To analyze the phylogenomic distribution of enuR-type genes, a recently compiled and manually curated dataset of 363 bacterial ectoine/5-hydroxyectoine catabolic gene clusters was used as a starting point (Mais et al., 2020). In this dataset, only microorganisms harboring eutD/eutE-genes in direct genetic neighborhood were included, as both proteins are needed to degrade ectoines (Mais et al., 2020). Accordingly, this analysis does not include ectoine/5-hydroxyectoine degradation gene clusters in which the eutD and eutE catabolic genes are not juxtapositioned [e.g., from M. alcaliphilum (Reshetnikov et al., 2020)]. The 363 EutD-protein sequences represented in the dataset reported by Mais et al. (2020) was retrieved from the IMG/M database (Chen et al., 2021) and represented in a tree-format visualized using the iTOL software (Letunic and Bork, 2019). Onto this EutD-protein based tree, we projected the presence of enuR-type genes (278 representatives) that were positioned in the immediate vicinity of ectoine/5-hydroxyectoine degradation gene clusters. Alignments of EnuR-type proteins that were obtained through IMG/JGI Web resources, were visualized with Jalview (Waterhouse et al., 2009).
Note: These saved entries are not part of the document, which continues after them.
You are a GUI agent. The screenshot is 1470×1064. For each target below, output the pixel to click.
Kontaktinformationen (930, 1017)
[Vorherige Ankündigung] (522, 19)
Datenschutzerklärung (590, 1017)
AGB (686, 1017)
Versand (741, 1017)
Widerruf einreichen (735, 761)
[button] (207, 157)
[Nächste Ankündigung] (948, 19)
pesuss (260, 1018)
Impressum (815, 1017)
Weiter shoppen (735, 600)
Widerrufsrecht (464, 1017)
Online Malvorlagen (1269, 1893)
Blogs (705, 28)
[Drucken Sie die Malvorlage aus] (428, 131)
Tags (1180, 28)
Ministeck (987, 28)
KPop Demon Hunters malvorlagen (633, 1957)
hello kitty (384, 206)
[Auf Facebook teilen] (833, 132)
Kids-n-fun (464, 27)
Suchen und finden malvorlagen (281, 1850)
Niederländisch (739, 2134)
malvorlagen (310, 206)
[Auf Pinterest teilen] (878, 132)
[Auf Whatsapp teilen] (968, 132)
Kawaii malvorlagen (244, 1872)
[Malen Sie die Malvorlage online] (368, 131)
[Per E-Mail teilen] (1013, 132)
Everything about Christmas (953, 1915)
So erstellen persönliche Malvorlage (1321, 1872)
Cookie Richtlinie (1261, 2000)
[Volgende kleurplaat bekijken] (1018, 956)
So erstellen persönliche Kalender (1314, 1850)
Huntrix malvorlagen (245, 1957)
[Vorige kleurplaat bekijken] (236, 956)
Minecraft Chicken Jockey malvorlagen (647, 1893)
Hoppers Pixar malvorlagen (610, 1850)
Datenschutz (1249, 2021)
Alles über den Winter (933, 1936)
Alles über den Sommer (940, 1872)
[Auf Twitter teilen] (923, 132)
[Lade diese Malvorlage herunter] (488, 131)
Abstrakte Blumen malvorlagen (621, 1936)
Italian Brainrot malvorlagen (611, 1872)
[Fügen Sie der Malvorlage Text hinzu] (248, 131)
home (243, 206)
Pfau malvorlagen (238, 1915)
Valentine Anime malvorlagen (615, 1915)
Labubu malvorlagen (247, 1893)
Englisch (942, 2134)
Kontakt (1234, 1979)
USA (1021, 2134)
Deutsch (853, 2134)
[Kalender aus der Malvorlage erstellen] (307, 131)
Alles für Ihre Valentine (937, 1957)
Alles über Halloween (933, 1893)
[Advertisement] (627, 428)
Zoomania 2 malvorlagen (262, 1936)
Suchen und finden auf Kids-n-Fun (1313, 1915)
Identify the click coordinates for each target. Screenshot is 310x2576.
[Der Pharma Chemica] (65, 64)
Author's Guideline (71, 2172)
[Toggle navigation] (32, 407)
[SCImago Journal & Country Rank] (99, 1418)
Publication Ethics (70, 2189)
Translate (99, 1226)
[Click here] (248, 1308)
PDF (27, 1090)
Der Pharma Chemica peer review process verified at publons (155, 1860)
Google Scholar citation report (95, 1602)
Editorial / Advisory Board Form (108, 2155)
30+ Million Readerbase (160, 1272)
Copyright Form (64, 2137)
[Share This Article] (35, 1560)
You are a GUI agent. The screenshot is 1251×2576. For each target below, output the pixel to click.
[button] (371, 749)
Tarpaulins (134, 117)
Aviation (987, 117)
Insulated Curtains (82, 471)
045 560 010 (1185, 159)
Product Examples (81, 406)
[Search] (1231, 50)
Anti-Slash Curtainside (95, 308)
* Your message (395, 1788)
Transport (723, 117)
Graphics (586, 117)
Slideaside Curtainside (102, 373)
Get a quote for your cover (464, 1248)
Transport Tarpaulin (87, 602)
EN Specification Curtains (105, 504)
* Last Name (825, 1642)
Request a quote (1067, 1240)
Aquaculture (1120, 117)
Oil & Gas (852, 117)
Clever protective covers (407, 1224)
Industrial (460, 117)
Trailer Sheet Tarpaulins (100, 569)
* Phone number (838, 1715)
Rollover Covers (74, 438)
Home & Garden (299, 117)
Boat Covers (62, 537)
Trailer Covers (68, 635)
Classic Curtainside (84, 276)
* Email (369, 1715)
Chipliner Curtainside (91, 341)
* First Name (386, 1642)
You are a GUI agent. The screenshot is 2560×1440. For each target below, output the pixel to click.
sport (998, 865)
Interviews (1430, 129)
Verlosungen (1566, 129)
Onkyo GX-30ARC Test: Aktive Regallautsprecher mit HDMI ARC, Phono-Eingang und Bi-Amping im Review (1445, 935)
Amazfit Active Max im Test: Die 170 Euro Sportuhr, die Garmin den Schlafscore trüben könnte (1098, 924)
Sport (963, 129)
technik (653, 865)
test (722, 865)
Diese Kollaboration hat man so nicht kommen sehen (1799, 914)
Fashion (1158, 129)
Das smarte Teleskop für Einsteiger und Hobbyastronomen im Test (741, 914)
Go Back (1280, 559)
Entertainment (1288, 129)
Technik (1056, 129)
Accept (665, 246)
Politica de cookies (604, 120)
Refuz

A model of the presumed EnuR structure was created using the crystal structure of the B. subtilis GabR protein as the template (Edayathumangalam et al., 2013) and by employing the Phyre² software (Kelley et al., 2015) set in the extensive mode (see Text Footnote 1). An overlay of the GabR protein and the EnuR model revealed a root mean square deviation (RMSD) of 0.86 Å (over 390 amino acids). In silico modelling and docking experiments for EnuR and its various ligands were carried out using Chimera (Pettersen et al., 2004) and AutoDock Vina (Trott and Olson, 2010). The definition files for the ligands α-ADABA, hydroxy-α-ADABA, γ-ADABA and DABA were created using the Schrödinger Meastro package (Release, 2017). Initial docking was performed using a wide grid setting and by allowing the positioning of the ligand all around the EnuR protein. The best solution was further optimized by multiple cycles of AutoDock Vina (Trott and Olson, 2010). Final assessment was performed by manual inspection of the interactions of each ligand within the predicted EnuR ligand binding site.